Saved entries
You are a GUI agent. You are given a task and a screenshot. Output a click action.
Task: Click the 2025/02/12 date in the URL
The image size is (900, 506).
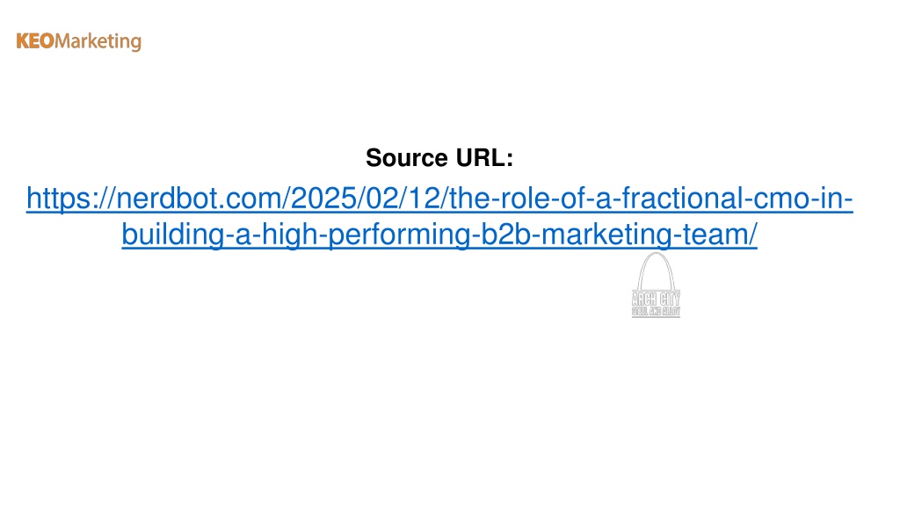click(366, 198)
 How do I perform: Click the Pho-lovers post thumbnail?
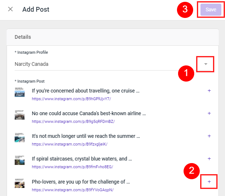point(19,183)
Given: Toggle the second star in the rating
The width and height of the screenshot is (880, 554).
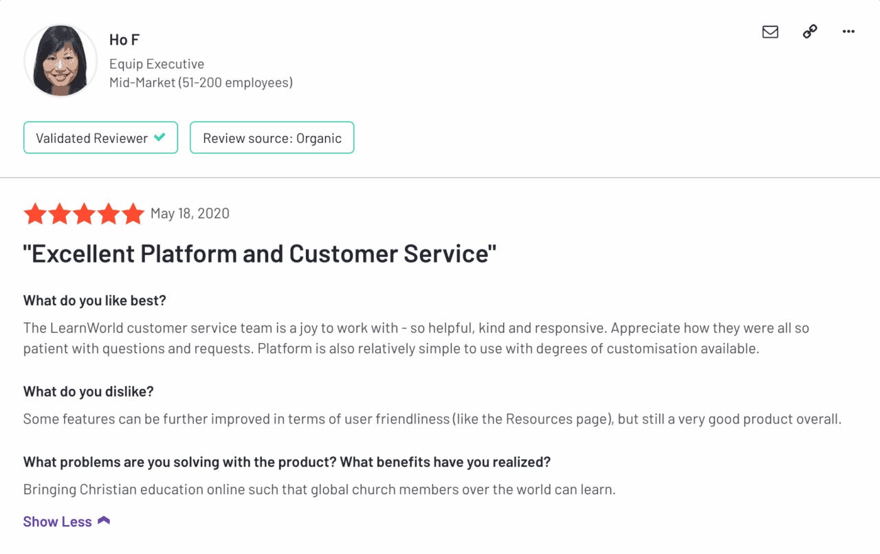Looking at the screenshot, I should (60, 213).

**What to produce**
With pictures left out, repeat exactly the lines from the one containing "The width and" through the last line of the data above, inclusive, and nothing else.

**Result for this exercise**
The width and height of the screenshot is (880, 554).
Looking at the screenshot, I should (60, 213).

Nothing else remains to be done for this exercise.